# SWEET HUNT



## teamwaterfowl_mn (Nov 19, 2009)

*Just made it out to Nodak for the first time last night and oh was it fun.
Got to the hotel at about 3:30 and went out on our evening scout to find a slough filled with with what had to of been at least 5000 malls and probably a 1000 cacklers. we were gonna hunt it the next day but decided we were gonna put the sneak on and belly crawl with two guns each. we got up to the edge of the slough and started blasting. after our first round of shots we had 4 geese 2 hens and 3 drakes. we managed to load our guns again and get 3 more malls. This was the shoot of our lives. we had never seen so many birds at one time. After we got our boat in the water to pick up our birds it was almost dark so we headed back to the hotel for some drinking. We went back the next morning a little hung but we only seen a few birds. :beer: :beer: I cant wait to go out again tonight on the new slough we found. We will be coming to Nodak for years to come.*


----------



## MN goose killa (Sep 19, 2008)

thats so funny


----------



## teamwaterfowl_mn (Nov 19, 2009)

I KNOW THE BIRDS ARE SO EASY TO KILL OUT HERE , JUST GOTTA FIND UM


----------



## Horker23 (Mar 2, 2006)

HA HA!


----------



## CDK (Aug 1, 2005)

What the hell no biters.


----------



## Prairie Dweller (Jul 4, 2009)

Please at least tell me you had time to put your warpaint and black hoodie on before the taking your meatstick photos.

And I'm just a bit hurt that you didn't thank North Dakota! Ungrateful SOB. :******:

PD


----------



## Kris brantner (Sep 22, 2009)

6000 birds, and you only shot 12? havent you ever heard of waiting till you get your ducks in a row? should of shot them on the water!


----------



## bud69652 (Feb 6, 2006)

You should have been using 7 1/2 lead shot. Kill more that way. It's cheaper too!


----------



## Sasha and Abby (May 11, 2004)

What a troll... I can't believe there are not any bites. Bwaaaaaaaaa...


----------



## Duckslayer100 (Apr 7, 2004)

If he was a true hardcore waterfowler, he wouldn't have even had to put on a sneak...just stuck his AR-15 out the truck window and started blasting the ducks on the water. Now that's WAKIN' 'EM AND STACKIN' 'EM!!! :sniper:


----------



## Goose Unit (Apr 28, 2008)

**SHORT EXERCISE**
In the forum thread about the hunting trip, condense the paragraph that begins "Got to the hotel at about 3:30" into a bulleted list that keeps its main facts.

**MATERIAL PROVIDED**
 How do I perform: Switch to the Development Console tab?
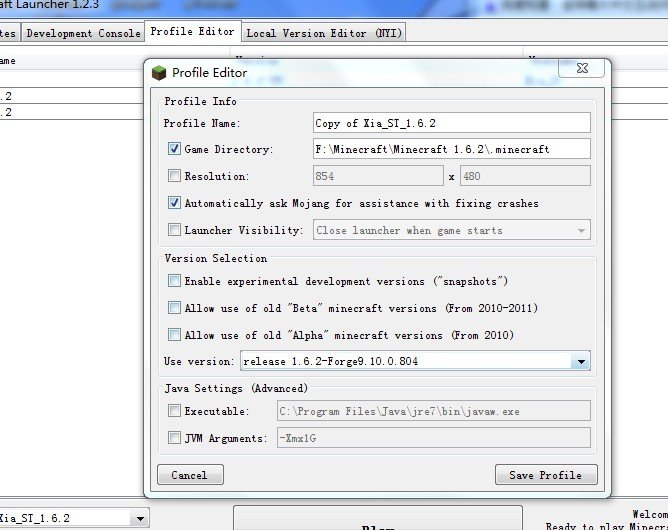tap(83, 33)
* * *
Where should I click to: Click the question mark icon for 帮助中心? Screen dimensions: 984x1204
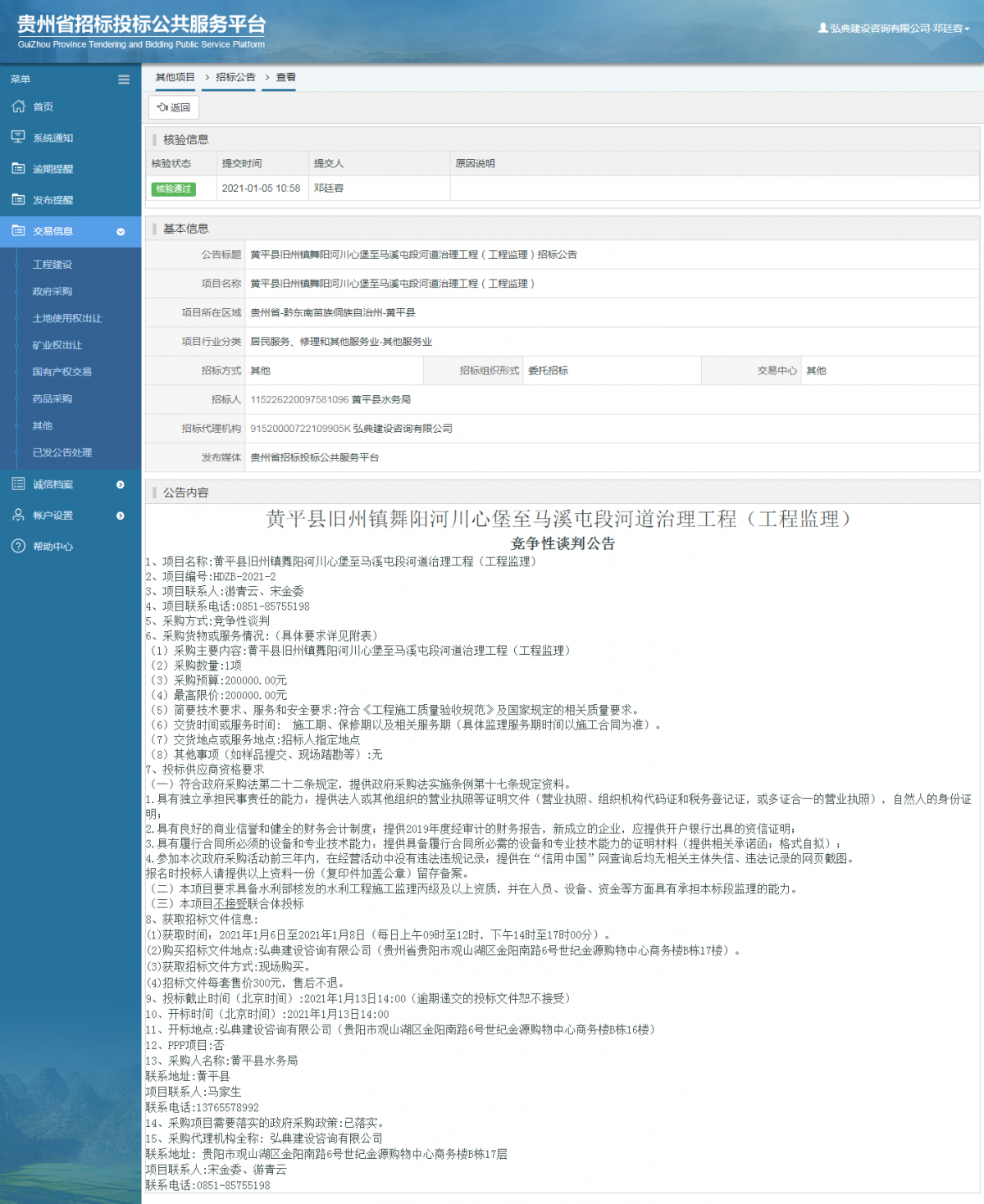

**TASK SOLUTION**
- Arrived at the hotel around 3:30 and went on an evening scout.
- Found a slough holding at least 5000 mallards and probably 1000 cacklers.
- Dropped the plan to hunt it the next day and instead snuck up by belly crawling, with two guns each.
- First round of shots: 4 geese, 2 hens and 3 drakes; after reloading, 3 more mallards.
- Called it the shoot of their lives; they had never seen so many birds at once.
- Retrieved the birds by boat as it was nearly dark, then went back to the hotel to drink.
- Returned the next morning but saw only a few birds.
- Plans to hunt a newly found slough that night and to keep coming to Nodak for years.